Но по догадкам я ничего не могу сказать. Я знаю, что мое показание не возьмется за окончательное, за основное, но все-таки оно останется показанием. Что же, если я ошибусь? Ошибка ляжет на моей совести. Мне показали рукопись, о сущестовании которой я не знал прежде. Я прочел одну фразу этой рукописи. В этой фразе высказано горячее желание скорейшего торжества системы Фурье. Если вся рукопись в этом роде, если Петрашевский признал ее, то, конечно, он желал распространения системы Фурье. Но употреблял ли он действительно какие-либо меры до сих пор — я не знаю. Мне неизвестны его тайны, и я думаю, что мне можно наконец поверить. Никто не покажет, что мы были с Петрашевским когда-либо в отношениях очень близких. Я ездил к нему по пятницам как знакомый, не более. Я не знаю никаких его планов, и я в первый раз видел эту рукопись, содержания которой, кроме одной фразы, я совершенно не знаю. Итак, делал ли он что-нибудь, употреблял ли он какие меры, об этом я сказать не могу. Но, да позволят мне изложить несколько собственных моих соображений, которые составляют во мне глубочайшее убеждение, которое я долго обдумывал, которые и прежде мне представлялись такими же, как и теперь, и вследствие которых, наконец, я при первом вопросе о виновности Петрашевского не мог отвечать положительно. Я понимаю, как важны в глазах судей Петрашевского такие улики, как книги, рукописи и разговоры, записанные отрывками. Но так как меня спросили о Петрашевском, то да позволят мне изложить мой взгляд на всё его дело.

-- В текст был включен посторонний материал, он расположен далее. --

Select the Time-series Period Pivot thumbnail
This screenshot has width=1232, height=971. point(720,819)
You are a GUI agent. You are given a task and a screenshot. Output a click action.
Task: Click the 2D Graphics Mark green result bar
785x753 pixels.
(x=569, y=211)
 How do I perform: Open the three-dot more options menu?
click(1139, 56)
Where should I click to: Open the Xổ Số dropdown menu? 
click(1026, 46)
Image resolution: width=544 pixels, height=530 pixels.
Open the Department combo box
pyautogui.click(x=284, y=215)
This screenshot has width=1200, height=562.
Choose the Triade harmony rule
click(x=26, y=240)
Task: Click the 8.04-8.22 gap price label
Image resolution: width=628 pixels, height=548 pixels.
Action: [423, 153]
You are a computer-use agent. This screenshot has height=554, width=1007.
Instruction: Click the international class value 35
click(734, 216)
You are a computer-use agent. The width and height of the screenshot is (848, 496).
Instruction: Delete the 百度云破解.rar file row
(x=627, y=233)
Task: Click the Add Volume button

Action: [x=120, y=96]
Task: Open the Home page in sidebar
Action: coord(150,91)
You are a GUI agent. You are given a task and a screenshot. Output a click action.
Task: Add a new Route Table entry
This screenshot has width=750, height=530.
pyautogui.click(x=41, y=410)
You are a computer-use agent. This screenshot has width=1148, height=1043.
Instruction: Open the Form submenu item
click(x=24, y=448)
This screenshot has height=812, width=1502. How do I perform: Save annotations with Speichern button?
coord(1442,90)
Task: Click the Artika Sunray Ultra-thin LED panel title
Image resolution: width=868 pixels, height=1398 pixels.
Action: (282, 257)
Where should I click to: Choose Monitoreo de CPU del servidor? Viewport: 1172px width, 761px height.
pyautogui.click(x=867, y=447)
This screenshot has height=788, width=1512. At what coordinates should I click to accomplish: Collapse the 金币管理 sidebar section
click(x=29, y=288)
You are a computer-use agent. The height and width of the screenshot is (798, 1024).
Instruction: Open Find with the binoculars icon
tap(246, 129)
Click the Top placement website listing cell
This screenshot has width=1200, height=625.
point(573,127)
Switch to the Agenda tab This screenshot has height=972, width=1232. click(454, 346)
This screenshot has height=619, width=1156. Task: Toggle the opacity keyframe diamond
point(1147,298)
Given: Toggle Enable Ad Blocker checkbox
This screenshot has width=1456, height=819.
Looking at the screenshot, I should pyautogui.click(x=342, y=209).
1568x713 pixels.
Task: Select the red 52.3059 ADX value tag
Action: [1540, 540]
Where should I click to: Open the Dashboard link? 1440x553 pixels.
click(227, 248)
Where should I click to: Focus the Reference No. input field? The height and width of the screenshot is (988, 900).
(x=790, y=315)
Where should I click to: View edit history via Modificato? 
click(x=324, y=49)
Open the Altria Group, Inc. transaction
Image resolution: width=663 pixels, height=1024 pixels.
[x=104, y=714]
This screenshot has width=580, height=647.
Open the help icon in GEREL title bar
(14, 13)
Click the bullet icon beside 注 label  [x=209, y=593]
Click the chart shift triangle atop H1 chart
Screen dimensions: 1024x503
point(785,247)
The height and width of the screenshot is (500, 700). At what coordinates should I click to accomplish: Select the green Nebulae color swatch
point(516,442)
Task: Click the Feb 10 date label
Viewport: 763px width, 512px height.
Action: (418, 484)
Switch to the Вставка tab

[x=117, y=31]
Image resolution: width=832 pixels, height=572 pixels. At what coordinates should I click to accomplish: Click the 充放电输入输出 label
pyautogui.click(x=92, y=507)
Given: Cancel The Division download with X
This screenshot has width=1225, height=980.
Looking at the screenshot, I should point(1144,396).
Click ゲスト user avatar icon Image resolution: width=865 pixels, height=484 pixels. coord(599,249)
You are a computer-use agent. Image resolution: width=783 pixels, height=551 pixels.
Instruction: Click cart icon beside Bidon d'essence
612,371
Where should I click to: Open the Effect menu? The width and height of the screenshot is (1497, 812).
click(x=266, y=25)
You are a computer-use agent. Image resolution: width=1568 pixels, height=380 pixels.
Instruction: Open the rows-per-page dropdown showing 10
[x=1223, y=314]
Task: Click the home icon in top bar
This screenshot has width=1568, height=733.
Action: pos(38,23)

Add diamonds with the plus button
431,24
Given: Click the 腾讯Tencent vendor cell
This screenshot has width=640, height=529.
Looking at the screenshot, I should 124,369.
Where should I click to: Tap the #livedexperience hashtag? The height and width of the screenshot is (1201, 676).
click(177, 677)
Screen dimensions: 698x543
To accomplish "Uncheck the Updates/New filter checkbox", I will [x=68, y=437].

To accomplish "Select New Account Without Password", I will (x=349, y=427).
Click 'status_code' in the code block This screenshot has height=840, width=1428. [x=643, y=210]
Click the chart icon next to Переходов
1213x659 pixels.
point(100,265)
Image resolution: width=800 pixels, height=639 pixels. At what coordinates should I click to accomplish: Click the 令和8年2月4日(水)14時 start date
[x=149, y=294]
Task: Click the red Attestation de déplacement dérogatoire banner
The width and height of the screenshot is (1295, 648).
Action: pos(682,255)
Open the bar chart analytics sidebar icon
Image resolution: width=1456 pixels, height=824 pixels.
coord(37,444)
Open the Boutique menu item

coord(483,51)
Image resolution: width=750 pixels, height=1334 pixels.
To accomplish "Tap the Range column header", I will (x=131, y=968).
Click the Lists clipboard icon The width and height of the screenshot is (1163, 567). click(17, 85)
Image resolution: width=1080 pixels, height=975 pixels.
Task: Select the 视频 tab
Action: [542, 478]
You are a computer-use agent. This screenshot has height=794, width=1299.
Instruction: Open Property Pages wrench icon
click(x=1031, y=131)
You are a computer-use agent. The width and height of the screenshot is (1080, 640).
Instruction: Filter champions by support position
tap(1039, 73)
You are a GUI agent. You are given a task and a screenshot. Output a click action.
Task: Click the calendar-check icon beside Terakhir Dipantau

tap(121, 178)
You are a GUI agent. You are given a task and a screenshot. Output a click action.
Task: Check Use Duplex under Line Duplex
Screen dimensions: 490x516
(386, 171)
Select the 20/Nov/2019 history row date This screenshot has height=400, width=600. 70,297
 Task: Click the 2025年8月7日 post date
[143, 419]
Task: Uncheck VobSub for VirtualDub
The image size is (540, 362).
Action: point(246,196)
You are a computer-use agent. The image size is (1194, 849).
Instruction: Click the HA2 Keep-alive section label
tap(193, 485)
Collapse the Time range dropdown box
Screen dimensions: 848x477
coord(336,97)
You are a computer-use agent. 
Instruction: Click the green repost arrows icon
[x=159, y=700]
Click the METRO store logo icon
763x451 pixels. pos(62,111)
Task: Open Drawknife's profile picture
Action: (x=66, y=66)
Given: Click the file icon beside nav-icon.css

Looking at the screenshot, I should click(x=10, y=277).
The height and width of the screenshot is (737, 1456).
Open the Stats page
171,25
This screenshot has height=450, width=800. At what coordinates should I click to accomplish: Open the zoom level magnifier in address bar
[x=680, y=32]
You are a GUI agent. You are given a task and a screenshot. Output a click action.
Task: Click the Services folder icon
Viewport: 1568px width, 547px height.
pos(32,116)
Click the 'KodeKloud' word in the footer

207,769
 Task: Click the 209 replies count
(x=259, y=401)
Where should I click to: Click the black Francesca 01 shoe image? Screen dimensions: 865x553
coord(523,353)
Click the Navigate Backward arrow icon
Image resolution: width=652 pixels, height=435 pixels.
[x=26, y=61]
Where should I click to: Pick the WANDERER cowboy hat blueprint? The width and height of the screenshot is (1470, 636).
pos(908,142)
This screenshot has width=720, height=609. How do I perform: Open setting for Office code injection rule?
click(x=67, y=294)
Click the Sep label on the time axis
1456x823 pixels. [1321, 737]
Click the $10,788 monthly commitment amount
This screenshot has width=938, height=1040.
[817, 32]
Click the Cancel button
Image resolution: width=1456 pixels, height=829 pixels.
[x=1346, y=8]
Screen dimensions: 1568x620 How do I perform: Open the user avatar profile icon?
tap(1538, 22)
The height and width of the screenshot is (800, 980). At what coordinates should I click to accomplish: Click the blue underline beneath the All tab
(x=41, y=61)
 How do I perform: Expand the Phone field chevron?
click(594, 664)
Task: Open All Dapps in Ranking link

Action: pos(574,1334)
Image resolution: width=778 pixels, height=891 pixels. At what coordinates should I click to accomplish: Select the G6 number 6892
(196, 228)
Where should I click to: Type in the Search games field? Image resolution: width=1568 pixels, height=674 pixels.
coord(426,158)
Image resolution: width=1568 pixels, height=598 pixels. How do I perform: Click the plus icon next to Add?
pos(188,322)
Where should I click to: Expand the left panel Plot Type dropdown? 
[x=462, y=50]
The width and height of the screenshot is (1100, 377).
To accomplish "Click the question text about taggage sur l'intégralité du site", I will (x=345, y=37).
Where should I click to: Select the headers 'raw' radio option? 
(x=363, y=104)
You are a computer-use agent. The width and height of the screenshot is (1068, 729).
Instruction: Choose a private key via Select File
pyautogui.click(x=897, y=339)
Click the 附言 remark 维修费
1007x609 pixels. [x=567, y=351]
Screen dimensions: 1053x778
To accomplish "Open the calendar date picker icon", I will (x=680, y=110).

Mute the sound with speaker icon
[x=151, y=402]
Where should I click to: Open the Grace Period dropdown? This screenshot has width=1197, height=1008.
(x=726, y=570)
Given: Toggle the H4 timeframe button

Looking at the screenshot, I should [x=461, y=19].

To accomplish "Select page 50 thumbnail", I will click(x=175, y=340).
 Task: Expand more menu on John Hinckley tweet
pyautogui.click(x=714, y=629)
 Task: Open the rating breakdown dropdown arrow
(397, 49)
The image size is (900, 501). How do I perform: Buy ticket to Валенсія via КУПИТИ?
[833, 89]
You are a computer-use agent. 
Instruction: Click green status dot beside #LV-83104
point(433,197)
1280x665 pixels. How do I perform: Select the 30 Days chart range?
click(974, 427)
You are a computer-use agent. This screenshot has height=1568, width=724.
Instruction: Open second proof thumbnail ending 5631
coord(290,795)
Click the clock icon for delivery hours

Петрашевский верит Фурье. Фурьеризм — система мирная; она очаровывает душу своею изящностью, обольщает сердце тою любовию к человечеству, которая воодушевляла Фурье, когда он создавал свою систему, и удивляет ум своею стройностию. Привлекает к себе она не желчными нападками, а воодушевляя любовью к человечеству. В системе этой нет ненавистей. Реформы политической фурьеризм не полагает; его реформа — экономическая. Она не посягает ни на правительство, ни на собственность, а в одном из последних заседаний палаты Виктор Консидеран, представитель фурьеристов, торжественно отказался от всякого посягновения на фамилию. Наконец, эта система кабинетная и никогда не будет популярною. Фурьеристы, во время всего февральского переворота ни разу не вышли на улицу, а остались в редакции своего журнала, где они проводят свое время уже с лишком двадцать лет в мечтах о будущей красоте фаланстеры. Но, без сомнения, эта система вредна, во-первых, уже по одному тому, что она система. Во-вторых, как ни изящна она, она всё же утопия, самая несбыточная. Но вред, производимый этой утопией, если позволят мне так выразиться, более комический,чем приводящий в ужас. Нет системы социальной, до такой степени осмеянной, до такой степени непопулярной, освистанной, как система Фурье на Западе. Она уже давно померла, и предводители ее сами не замечают, что они только живые мертвецы
Наконец, во мне возникло еще одно соображение, о котором я не могу умолчать, соображение чисто житейское. У меня было давнее, старое убеждение, что Петрашевский заражен некоторого рода самолюбием. Из самолюбия он созывал к себе в пятницу и из самолюбия же пятницы не надоедали ему. Из самолюбия он имел много книг, и, кажется, ему нравилось, что знают, что у него есть редкие книги. Впрочем, это не более как мое наблюдение, догадка, ибо, повторяю, всё, что я знаю о Петрашевском, я знаю не полно, не совершенно, а по догадкам, основанным на том, что я видел и слышал.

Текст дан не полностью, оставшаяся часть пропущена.